Massachusetts Institute of Technology
Fall Semester, 2005

MIT 6.805/6.806/STS085: Final papers

The major factor in your grade will be work on a project or paper. You can work alone or work with a partner. This will be a major project, and you should expect to devote a lot of time to it throughout the rest of semester. The project can be purely a research paper, or it can involve design and implementation (but this still requires a paper).

Projects

If you'd like to do a project, you and your parter (if you are working with a partner) should send mail to 6.805-staff@mit.edu before October 27, describing what you would like to do. Note that much of the discussion below for papers applies to projects as well (and the project will need to produce a final paper as a report), but we'll arrange requirements and deadline after you contact us.

Papers

The final paper should be a substantial piece of work. We're expecting papers about 20 pages (one author) or 40 pages (2 authors), but we're more interested in quality than in length. Papers associated with projects could be shorter than this. We'll make specific arrangements for each project.

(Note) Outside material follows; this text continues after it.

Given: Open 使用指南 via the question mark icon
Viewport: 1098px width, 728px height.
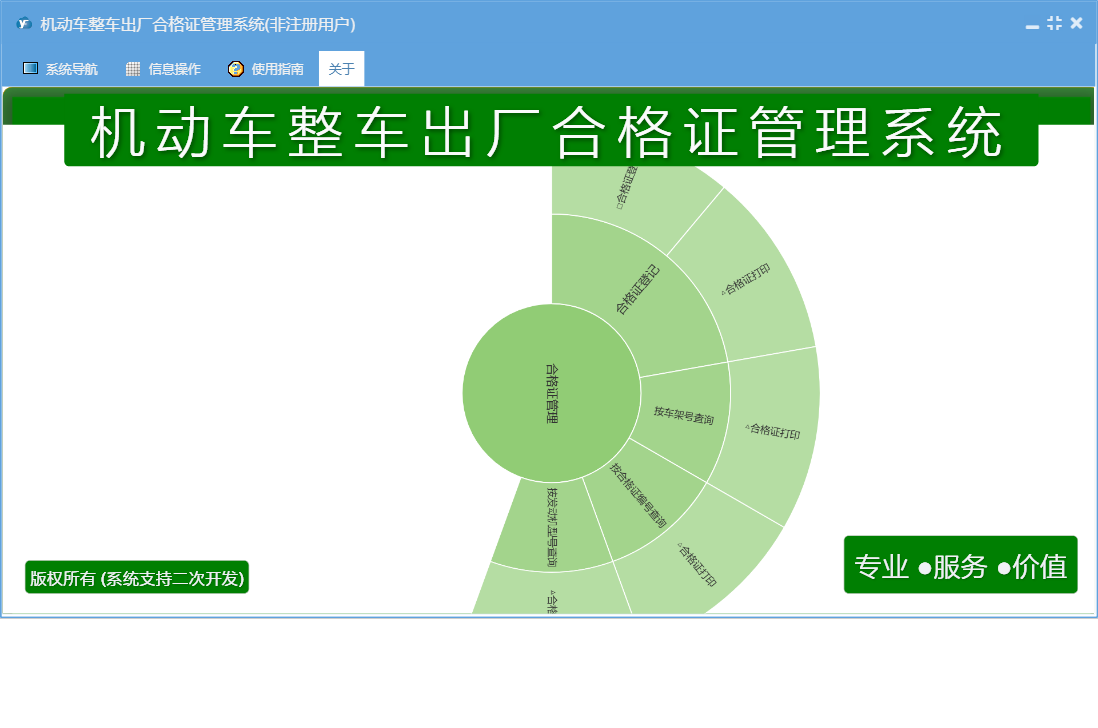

For examples of the level of work you should aspire to, look at some posted examples of 6.805 papers from Fall 2003. This is a bit of a stretch goal, since two of the papers here ended up being published.

Topic

We'd like you to pick a topic in the area of privacy and transparency. But if there is something else related to Internet policy that you feel passionate about, we'll consider approving that as a topic.

Approach and Scope of Paper

We are certainly interested in your opinions and ideas. But you should treat this paper as research and analysis, not just venting or making unsubstantiated assertions. On the other hand, we do expect you to have opinions and a point of view on your topic -- not to just write a book report or a summary of what other people have said.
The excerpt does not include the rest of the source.